Visualization with ggplot2

We can visualize the relationship between exam scores and hours studied:

Interpretation of the Plot

Each point represents a student’s observed exam score for a given number of study hours.
The black line is the fitted regression line: \(\hat{y} = \hat{\beta}_0 + \hat{\beta}_1 x\).
The shaded region shows the 95% confidence interval for predicted mean scores.
The plot visually confirms a positive linear relationship: students who study more hours generally achieve higher exam scores.

Residual Plot

Interpretation of the Residual Plot

The residuals are the differences between the observed and predicted scores: \(\text{residual}_i = y_i - \hat{y}_i\).
Ideally, the residuals should be randomly scattered around 0.
Observations:
- Points appear roughly randomly scattered → linearity assumptions appears reasonable.
- No obvious funnel shape → homoscedasticity assumption likely holds.
- No extreme outliers → model is generally a good fit.
This plot helps to diagnose potential violations of linear regression assumptions.

3D Interactive Plot (Plotly)

Interpretation:

X-axis: Hours studied
Y-axis: Exam score
Z-axis: Hours slept (random noise for 3D effect)
The interactive plot allows rotating and zooming to explore relationships
Suggests how study habits and rest together might influence exam performance

Hypothesis Testing for the Slope

We want to test whether hours studied significantly affects exam scores:

\[ H_0: \beta_1 = 0 \quad \text{vs} \quad H_1: \beta_1 \neq 0 \]

Null hypothesis \(H_0\): There is no linear relationship between hours studied and exam scores.
Alternative hypothesis \(H_1\): There is a linear relationship.

Test statistic:

\[ t = \frac{\hat{\beta}_1}{SE(\hat{\beta}_1)} \]

\(\hat{\beta}_1\) = estimated slope
\(SE(\hat{\beta}_1)\) = standard error of \(\hat{\beta}_1\)
Degrees of freedom = \(n - 2\)

Confidence Intervals for Prediction

Once the model is fitted, we can estimate confidence intervals for the expected exam score at a given number of study hours \(x_0\):

\[ \hat{y}_0 \pm t_{\alpha/2, n-2} \cdot SE(\hat{y}_0) \]

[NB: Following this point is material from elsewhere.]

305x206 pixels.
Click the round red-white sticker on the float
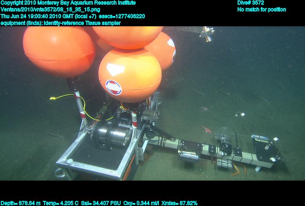tap(113, 87)
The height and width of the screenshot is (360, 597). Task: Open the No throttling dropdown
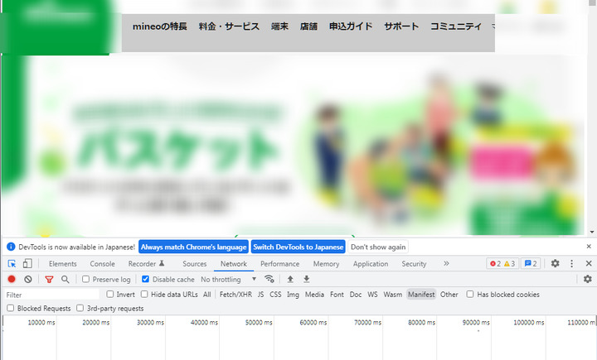click(x=229, y=280)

Where the standard error of the predicted mean is:

\[ SE(\hat{y}_0) = \sqrt{\hat{\sigma}^2 \left( \frac{1}{n} + \frac{(x_0 - \bar{x})^2}{\sum (x_i - \bar{x})^2} \right)} \]

\(\hat{y}_0\) = predicted exam score
\(t_{\alpha/2, n-2}\) = critical value from t-distribution
\(\hat{\sigma}^2\) = estimated variance of residuals

In R:

predict(model, newdata = data.frame(hours = 7), interval = "confidence")

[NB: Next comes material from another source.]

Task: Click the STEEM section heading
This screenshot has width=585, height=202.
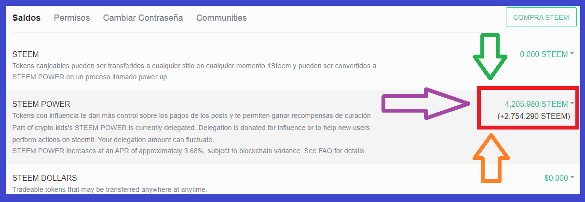Action: [x=26, y=54]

##        fit      lwr      upr
## 1 67.36364 67.07014 67.65713

Summary & Key Takeaways

Simple Linear Regression helps quantify and interpret the linear relationship between a predictor (\(x\)) and a response (\(y\)).
The least squares method estimates parameters \(\hat{\beta}_0\) and \(\hat{\beta}_1\) that minimize the sum of squared residuals.
Model assumptions (linearity, independence, homoscedasticity, normality) should always be checked through diagnostic plots.
Hypothesis testing of \(\beta_1\) determines if the predictor has a statistically significant effect on the response.
Confidence intervals provide a range for expected outcomes and help assess prediction uncertainty.
Visualization tools (ggplot2, plotly) enhance interpretability and allow for interactive model exploration.

Big picture

Simple linear regression provides a foundation for understanding predictive relationships - a first step toward more advanced models like multiple regression and logistic regression.